## [Directions for this task]
Extend the passage on managers and pointless busywork, the one that opens with the Taleb quote, picking up right after its final sentence.

## [Passage]
* start *
The difference between technology and slavery is that slaves are fully aware that they are not free

― Nassim Nicholas Taleb

I spend complete days doing nothing, but bullshit. It is mostly what other people think is a good idea, or worse yet some sort of ass covering exercise. I can spend an entire day doing nothing productive at all, and yet I’m doing exactly what I supposed to do. This is a huge problem! Managers do this almost every day. They rarely do what they need to do, actually manage the work going on and the people doing the work. They are managing our compliance and control, not the work; the work we do is mere afterthought that increasingly does not need me any competent person would do. At one time work felt good and important with a deep sense of personal value and accomplishment. Slowly and surely this sense is being under-mined. We have gone on a long slow march away from being empowered and valued as contributing individuals. Today we are simply ever-replicable cogs in a machine that cannot tolerate a hint of individuality or personality.
* end *
## [Dataset excerpts]
* start *
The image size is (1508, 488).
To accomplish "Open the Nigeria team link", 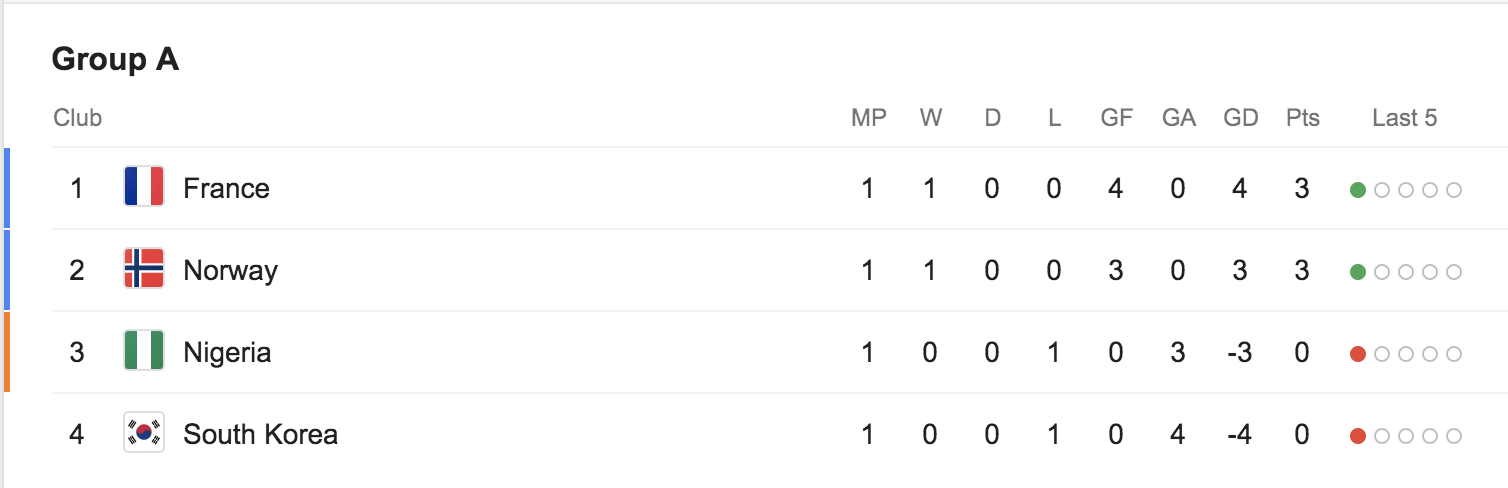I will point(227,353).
* end *
* start *
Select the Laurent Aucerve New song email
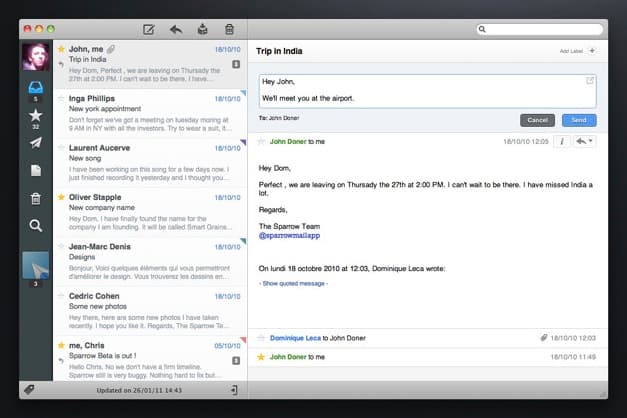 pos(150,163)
* end *
## [Answer to this task]
All over the place, from the popular culture to the propaganda system, there is constant pressure to make people feel that they are helpless, that the only role they can have is to ratify decisions and to consume.

― Noam Chomsky

Work place education exemplifies all of these trends. My training is almost 100% compliance oriented. Nothing I am ever trained on is job related, it is all telling me what I shouldn’t do. This training is a good avatar for priorities, and my actual work is not a priority at all. All the training that develops a person is management related. For the rank and file personal development is completely optional and hardly prioritized. We are there to get our stuff done, and the stuff we do is increasingly shit. They have lots and lots of training, and from what I see use almost none of it. It is full of the best theory that cannot be applied to the workplace. Their training would tell them to harness my passion and empower me, yet none of that ever happens. The entire system is completely oriented toward the opposite. The training system signals very clear values to all of us, the rank and file need to comply and submit, managers are the only employees’ worth developing even if the development is all delusional.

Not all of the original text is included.